Just because your child has learned how to sleep through the night does not mean he always will. For many children, nightmares and night terrors can cause major disruptions in their sleep and in yours. The key to getting the best night’s sleep possible is to know the difference between these two parasomnias (otherwise known as abnormal sleep behaviors) so that you can handle them each appropriately. Stephanie Jackson, M.D., a pediatric neurologist specializing in sleep medicine at Riley Hospital for Children at IU Health, explains how to identify nightmares and night terrors in your child, and what you can do manage them.
Nightmares vs. night terrors
A nightmare is an unpleasant or scary dream that occurs during a stage of sleep called REM (rapid eye movement) sleep. It can happen to people of any age and may cause them to wake up, cry, scream, or breathe heavily. “All kids probably have nightmares at some point,” says Dr. Jackson. “It’s part of normal development that children are learning about the world, their imaginations are becoming more active, and they may develop fears that can manifest through nightmares.” Kids who are anxious or have had a trauma tend to be more prone to nightmares, but any child might have one after ruminating about a scary story or movie.
Night terrors, on the other hand, are not connected to fears or scary dreams even though a child having a night terror may look like she’s having a nightmare. In fact, night terrors happen in a completely different and deep phase of sleep called slow wave sleep, when we are likely incapable of constructing meaningful dreams. Dr. Jackson explains that during the night, we cycle through various stages of sleep in a loop. We start out with light sleep (stage 1) and move into more stable sleep (stage 2). We then delve into deep slow wave sleep (stage 3), and eventually progress to REM sleep. We then circle back around and continue the pattern as long as we’re not disrupted. With a night terror, “the brain gets sort of stuck in the sleep cycle—almost like a frozen computer screen—between a lighter arousal stage and the deepest stage of sleep,” explains Dr. Jackson. This often happens to children when they are sleep deprived, have frequent sleep disturbances (such as with sleep apnea), or the brain is trying to catch up on slow wave sleep. Night terrors are most common in the preschool set, and kids tend to outgrow them around age 8.
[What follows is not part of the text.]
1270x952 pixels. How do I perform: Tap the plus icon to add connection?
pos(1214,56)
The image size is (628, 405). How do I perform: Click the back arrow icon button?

One simple way to differentiate a nightmare from a night terror is that a child having a nightmare is very easy to wake up because he is in REM sleep, while a child having a night terror is very difficult to wake up because he is in a deep sleep. Though a child having a night terror may have her eyes open and be thrashing around and crying, she is actually asleep and completely unaware of the outburst. “If you were to wake him, he would be disoriented and would have no recollection of the night terror the next day,” says Dr. Jackson. Another distinction: Nightmares usually occur in the second half of the night; night terrors usually happen in the first half of the night.
How to respond
“Even though night terrors seem awful for children, do not try to wake them up since this will just interfere with the brain getting back into that stage 3 sleep and will prolong the event,” says Dr. Jackson. “We tell parents to make sure the child is safe. If he’s gotten out of bed, get him back into bed. You can hold him but the best thing to do is to let a night terror run its course.” Dr. Jackson also notes that you can take comfort in the fact that your child will not remember the night terror in the morning. If your child has a nightmare, however, comforting him is much more straightforward. “He’s going to be able to tell you what was scaring him,” says Dr. Jackson. “It will be easy to wake him out of it and you can hug him and talk to him.”
Managing issues over the long term
If night terrors are disruptive and frequent, seek out a sleep specialist. “It could be the result of something else going on, like sleep apnea triggering sleep disturbances,” says Dr. Jackson. Also, note that if your child seems to be having multiple night terrors a night, those may actually be seizures. What’s more, if night terrors persist into adolescence and adulthood, there may be an underlying psychiatric condition involved. In that case, it would be important to see a specialist.
If your child seems to have a lot of nightmares, Dr. Jackson suggests guided relaxation, positive imagery, and avoiding scary shows and stories before bed. Do what you can to make your child’s bedroom feel comforting and safe. If the darkness is part of the problem, acclimate your child to the dark by playing games in the dark with flashlights, and look around the room together with the lights off and show her that everything is okay. You can also help your child rewrite her scary dream’s script. “Help your child think of an alternate dream scenario,” says Dr. Jackson. “Instead of something frightening happening, change it to something funny or silly happening to help him retrain his thought process.” And when your child finally does make it through the night without you, praise her for being brave.